The jury selection process is a little obscure, but I found this.  Here’s the model I glean from it.  The panel is numbered 1-14.  Lawyers for Plaintiff and Defendant each have 3 “peremptory” challenges which enables them to strike a juror from the panel.  The Plaintiff moves first and makes any peremptory challenges. This creates a provisional jury consisting of the 6 highest jurors on the list that have not been eliminated yet.  The Defendant can either accept this jury or use a challenge to strike one or more from it sending a new proposed jury, again consisting of the 6 highest jurors not yet struck, back to the Plaintiff.  This continues until someone accepts or all challenges are exhausted.

The game can be solved by backward induction.  I think something like the following is an optimal strategy.  First, when given a proposal of 6 jurors, rank them from least favorable to most.  To decide whether to strike the least favorable, ask whether her replacement will be stricken by the opposition (and any further replacements) and if so whether the final replacement will be better or worse than the least favorable now.  Of course you could always just strike the 3 least favorable in one go, but you are better off moving sequentially in hopes that the other guy makes a mistake and does it for you.

It gets more complicated when you take into account the challenges for “cause.”  These are challenges that require justification on the grounds that the juror is biased.  The possibility of challenges for cause explains why the panel has 14 rather than just 12.  And challenges for cause are evidently used a lot because on my second panel all but 3 jurors were excused.

In practice the jury selection is at least as much signaling as screening.  As if we were playing jury-Jeopardy, the lawyers sent messages phrased in the form of a question.  The defendant asked us “Does everybody understand that anyone can file a lawsuit if they pay a fee?”  The Plaintiff said “Does everyone understand that an insurance company has all the same rights as an individual?”  This is a kind of pre-opening statement.

I wonder whether it was the Plaintiff or Defendant that challenged me.  What they knew about me is that I am a Professor of Economics, the father of three kids, and that I drove a car over a mailbox when I was 16.  (Both of the cases were insurance claims arising out of an auto accident so they wanted to know.)

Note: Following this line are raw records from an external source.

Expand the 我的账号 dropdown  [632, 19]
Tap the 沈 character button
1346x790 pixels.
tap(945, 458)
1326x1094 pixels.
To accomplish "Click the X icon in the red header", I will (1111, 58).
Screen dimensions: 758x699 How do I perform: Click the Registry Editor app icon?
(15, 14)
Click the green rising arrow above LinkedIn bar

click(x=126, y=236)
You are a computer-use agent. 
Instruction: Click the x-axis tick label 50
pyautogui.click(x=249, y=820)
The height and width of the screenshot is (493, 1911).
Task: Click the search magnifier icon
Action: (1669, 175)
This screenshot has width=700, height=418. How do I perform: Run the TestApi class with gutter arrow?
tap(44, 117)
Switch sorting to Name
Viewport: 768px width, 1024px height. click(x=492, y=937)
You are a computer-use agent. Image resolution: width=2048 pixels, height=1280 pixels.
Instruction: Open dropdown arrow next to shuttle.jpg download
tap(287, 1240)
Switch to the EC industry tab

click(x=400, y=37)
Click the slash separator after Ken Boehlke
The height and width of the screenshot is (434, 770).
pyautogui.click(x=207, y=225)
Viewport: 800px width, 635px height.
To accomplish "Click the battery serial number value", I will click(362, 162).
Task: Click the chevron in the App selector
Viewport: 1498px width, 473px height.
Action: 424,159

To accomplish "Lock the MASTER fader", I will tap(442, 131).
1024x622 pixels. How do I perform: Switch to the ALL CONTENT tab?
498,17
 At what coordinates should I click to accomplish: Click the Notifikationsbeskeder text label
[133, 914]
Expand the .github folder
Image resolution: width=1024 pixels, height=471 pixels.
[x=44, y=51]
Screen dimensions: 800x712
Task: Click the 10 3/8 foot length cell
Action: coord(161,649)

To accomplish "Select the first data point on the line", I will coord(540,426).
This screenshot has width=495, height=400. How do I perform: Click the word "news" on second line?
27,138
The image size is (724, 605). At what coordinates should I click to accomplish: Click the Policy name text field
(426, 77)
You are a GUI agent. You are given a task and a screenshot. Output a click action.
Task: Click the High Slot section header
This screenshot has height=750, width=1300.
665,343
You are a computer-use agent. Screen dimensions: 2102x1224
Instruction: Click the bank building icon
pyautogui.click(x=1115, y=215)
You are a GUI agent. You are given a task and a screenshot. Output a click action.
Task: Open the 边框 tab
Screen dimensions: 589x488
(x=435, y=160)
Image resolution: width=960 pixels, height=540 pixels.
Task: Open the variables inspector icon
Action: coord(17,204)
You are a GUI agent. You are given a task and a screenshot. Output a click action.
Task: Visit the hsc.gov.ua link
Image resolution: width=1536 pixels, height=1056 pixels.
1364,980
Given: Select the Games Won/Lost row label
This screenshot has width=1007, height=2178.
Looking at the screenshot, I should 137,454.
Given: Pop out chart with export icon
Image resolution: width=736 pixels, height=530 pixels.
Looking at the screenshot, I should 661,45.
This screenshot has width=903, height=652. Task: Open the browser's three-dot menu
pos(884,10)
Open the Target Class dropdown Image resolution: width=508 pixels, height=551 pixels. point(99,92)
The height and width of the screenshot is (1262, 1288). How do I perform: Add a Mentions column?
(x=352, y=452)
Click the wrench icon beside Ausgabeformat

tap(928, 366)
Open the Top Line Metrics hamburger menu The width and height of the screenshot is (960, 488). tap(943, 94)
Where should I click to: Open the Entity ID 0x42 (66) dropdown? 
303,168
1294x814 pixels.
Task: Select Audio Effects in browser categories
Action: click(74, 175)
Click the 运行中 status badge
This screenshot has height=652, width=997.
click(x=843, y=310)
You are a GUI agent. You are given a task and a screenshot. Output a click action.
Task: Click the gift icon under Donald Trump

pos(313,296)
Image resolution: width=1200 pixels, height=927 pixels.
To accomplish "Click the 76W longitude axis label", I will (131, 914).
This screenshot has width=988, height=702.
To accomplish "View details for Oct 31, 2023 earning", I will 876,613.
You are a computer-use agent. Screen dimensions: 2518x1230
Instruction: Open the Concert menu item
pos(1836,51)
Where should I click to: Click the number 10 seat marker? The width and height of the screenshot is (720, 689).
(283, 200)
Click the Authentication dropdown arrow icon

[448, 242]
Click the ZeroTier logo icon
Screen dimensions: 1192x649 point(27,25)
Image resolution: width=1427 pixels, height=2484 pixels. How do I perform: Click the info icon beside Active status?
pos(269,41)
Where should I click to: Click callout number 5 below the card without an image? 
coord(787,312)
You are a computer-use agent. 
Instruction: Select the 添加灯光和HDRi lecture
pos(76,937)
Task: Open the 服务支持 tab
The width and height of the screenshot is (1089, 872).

When I entered the first courtroom the Judge informed us that this case involved an insurance company.  I sized up the lawyers for the two sides.  I immediately pegged the Plaintiff as a sleazy ambulance chaser and the Defendant as a slick insurance company henchman whose life’s calling is to deprive the injured their just deserts (and instead send them to the Mojave for ice cream sundaes.)  The next thing we were told was that this was in fact a case in which the insurance company was suing a client.  So much for reading people by their faces.

The judges struck me as smarter than the attorneys.  (This based on talking with them, not just the looks on their faces 🙂 )

30% of my fellow standby jurors were unemployed.  60% were divorced or separated.